Protective effect of cilostazol and verapamil against thioacetamide-induced hepatotoxicity in rats may involve Nrf2/GSK-3β/NF-κB signaling pathway.

Background: Verapamil (VER) and cilostazol (Cilo) are mostly used as cardiovascular drugs; they have beneficial effects on different organs toxicities.

Aim: we investigated whether the Nuclear factor erythroid 2-related factor 2 (Nrf2), Glycogen synthase kinase-3β (GSK-3β), and Nuclear factor-kappa B (NF-κB) pathway involved in the protective role of these drugs against Thioacetamide (TAA) induced hepatotoxicity.

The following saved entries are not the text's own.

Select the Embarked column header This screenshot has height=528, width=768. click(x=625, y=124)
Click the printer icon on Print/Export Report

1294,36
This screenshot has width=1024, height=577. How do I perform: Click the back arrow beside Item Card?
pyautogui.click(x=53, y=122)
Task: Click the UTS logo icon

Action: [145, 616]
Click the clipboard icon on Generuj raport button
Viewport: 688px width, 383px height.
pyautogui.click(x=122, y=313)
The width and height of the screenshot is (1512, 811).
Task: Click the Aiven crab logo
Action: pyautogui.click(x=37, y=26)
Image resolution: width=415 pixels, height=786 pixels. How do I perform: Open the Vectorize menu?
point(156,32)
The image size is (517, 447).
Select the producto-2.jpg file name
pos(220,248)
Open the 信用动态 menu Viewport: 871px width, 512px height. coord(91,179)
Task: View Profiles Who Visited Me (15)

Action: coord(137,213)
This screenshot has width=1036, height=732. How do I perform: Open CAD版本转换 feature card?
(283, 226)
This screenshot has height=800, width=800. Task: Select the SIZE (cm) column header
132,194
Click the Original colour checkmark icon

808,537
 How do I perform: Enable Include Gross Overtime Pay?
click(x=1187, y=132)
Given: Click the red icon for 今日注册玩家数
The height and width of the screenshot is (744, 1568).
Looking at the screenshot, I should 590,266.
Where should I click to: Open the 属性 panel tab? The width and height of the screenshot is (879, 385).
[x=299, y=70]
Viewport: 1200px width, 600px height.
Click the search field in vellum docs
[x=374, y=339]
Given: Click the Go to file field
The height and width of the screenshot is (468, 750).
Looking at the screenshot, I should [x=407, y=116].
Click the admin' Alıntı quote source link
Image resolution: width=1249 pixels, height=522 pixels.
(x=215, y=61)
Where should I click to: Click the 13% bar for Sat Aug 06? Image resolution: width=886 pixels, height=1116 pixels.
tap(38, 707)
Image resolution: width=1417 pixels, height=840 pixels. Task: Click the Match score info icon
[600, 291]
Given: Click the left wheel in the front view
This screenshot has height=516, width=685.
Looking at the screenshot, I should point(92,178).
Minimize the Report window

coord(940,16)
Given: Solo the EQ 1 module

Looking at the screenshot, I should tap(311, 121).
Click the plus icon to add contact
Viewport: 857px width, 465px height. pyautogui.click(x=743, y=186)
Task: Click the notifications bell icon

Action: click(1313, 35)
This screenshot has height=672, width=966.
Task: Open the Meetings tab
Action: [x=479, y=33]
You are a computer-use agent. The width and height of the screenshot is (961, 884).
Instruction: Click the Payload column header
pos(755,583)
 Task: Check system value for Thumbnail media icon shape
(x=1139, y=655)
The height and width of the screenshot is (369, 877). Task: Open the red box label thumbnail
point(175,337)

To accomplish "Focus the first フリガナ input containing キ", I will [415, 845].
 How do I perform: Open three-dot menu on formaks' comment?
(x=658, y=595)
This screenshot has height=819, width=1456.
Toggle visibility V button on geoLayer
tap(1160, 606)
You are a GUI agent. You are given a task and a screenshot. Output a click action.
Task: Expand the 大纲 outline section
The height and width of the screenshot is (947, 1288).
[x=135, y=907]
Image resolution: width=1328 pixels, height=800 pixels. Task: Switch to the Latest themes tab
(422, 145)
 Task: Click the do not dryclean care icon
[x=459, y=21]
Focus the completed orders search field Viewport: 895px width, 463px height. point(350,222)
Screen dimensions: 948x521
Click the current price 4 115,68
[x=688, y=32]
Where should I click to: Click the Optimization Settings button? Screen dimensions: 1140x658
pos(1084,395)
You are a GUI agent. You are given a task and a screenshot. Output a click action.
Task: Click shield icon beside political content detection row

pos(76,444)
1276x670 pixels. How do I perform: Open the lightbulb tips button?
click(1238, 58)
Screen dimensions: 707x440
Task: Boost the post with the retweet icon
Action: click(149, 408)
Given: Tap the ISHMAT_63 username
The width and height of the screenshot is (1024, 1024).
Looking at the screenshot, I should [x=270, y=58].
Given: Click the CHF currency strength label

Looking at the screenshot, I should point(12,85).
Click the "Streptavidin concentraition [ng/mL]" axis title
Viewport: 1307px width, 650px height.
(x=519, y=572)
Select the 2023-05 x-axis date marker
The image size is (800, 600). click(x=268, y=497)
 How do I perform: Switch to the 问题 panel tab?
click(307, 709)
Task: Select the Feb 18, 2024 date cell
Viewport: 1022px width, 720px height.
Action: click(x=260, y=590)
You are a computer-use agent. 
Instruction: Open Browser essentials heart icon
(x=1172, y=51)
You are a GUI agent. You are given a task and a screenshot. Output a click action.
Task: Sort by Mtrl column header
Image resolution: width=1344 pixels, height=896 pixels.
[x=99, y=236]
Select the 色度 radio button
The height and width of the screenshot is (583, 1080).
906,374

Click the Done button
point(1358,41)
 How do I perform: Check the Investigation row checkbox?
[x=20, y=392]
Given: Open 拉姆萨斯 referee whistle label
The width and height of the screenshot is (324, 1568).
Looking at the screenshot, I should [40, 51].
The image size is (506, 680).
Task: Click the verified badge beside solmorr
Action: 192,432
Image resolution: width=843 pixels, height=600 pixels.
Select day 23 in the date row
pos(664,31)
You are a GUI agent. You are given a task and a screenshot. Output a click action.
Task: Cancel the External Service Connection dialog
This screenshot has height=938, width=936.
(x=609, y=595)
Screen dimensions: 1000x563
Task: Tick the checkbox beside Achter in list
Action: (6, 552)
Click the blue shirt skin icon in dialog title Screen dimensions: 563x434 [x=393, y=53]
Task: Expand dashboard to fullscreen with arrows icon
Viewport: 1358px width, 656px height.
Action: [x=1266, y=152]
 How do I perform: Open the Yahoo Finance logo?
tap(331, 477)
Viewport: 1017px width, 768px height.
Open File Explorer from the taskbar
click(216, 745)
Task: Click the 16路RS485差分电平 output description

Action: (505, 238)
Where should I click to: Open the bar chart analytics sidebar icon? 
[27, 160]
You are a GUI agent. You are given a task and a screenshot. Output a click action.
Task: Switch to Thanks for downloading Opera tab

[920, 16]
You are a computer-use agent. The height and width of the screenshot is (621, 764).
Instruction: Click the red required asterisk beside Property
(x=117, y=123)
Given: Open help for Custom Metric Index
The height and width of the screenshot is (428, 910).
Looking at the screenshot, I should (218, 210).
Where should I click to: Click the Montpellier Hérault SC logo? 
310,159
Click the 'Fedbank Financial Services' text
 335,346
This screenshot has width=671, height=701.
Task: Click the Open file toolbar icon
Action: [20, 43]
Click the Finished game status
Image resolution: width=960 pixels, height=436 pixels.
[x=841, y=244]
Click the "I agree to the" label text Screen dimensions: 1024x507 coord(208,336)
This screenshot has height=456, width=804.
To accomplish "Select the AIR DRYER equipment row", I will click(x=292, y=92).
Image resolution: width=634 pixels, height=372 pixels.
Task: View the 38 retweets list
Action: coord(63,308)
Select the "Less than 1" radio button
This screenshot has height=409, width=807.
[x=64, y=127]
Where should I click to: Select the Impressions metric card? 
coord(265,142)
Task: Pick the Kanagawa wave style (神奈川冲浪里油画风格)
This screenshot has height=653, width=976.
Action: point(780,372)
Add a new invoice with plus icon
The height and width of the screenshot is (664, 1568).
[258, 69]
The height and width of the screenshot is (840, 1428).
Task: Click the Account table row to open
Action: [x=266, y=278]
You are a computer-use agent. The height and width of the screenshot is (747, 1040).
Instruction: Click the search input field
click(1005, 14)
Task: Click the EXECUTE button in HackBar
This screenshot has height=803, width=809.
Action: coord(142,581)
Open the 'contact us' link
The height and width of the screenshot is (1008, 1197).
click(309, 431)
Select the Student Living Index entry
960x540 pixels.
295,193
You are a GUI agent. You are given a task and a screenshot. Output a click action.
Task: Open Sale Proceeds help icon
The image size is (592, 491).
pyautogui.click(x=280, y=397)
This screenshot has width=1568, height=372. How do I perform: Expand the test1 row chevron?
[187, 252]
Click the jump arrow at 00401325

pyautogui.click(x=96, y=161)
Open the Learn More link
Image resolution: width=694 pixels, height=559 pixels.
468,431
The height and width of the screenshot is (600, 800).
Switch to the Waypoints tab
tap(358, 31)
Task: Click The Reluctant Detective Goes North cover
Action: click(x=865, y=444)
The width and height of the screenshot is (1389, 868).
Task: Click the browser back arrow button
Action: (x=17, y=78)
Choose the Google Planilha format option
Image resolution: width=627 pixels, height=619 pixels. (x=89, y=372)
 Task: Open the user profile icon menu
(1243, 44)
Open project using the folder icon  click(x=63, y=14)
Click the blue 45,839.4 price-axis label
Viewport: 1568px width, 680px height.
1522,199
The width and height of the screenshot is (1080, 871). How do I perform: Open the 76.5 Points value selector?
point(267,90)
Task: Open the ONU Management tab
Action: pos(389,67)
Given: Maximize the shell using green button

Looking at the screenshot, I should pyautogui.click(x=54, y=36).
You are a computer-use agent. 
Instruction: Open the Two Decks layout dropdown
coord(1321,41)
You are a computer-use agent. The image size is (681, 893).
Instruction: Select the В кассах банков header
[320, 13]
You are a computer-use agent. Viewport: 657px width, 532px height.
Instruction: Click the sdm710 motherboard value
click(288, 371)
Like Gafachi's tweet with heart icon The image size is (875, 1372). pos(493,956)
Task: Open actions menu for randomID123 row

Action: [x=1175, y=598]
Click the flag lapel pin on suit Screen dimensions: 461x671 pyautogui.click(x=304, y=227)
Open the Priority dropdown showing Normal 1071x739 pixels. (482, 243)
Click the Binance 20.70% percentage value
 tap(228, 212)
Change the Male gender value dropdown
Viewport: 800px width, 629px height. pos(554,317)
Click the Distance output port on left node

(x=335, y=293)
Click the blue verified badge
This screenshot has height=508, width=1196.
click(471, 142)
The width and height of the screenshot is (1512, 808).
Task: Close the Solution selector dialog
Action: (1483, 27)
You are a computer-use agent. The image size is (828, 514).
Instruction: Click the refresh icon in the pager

Method: male rats were randomized divided into five groups, each group (n = 10): control, TAA, VER+TAA, Cilo+TAA, and VER+Cilo+TAA groups. Hepatotoxicity induced in rats by TAA injection once on the 7th day of the experiment.

Results: TAA-induced hepatotoxicity indicated by a significant elevated in serum markers (Alanine aminotransferases (ALT), Aspartate aminotransferases (AST), and bilirubin), oxidative stress markers (Malondialdehyde (MDA), and Nitric oxide (NO)), and protein levels markers (NF-κB, and S100 calcium-binding protein A4 (S100A4)). Also, TAA decreased Nrf2, and increased GSK-3β genes expression. Histopathological alterations in the liver also appeared as a response to TAA injection. On the other hand VER and/or Cilo significantly prevented TAA-induced hepatotoxicity in rats through significantly decreased in ALT, AST, bilirubin, MDA, NO, NF-κB, and S100A4 protein levels. Also, they increased Nrf2 and decreased GSK-3β genes expression which caused improvement in the histopathological changes of the liver.

Conclusion: the addition of verapamil to cilostazol potentiated the hepatoprotective activity, and inhibited the progression of hepatotoxicity caused by TAA through the Nrf2/GSK-3β/NF-κBpathway and their activity on oxidative stress, inflammation, and NF-κB protein expression.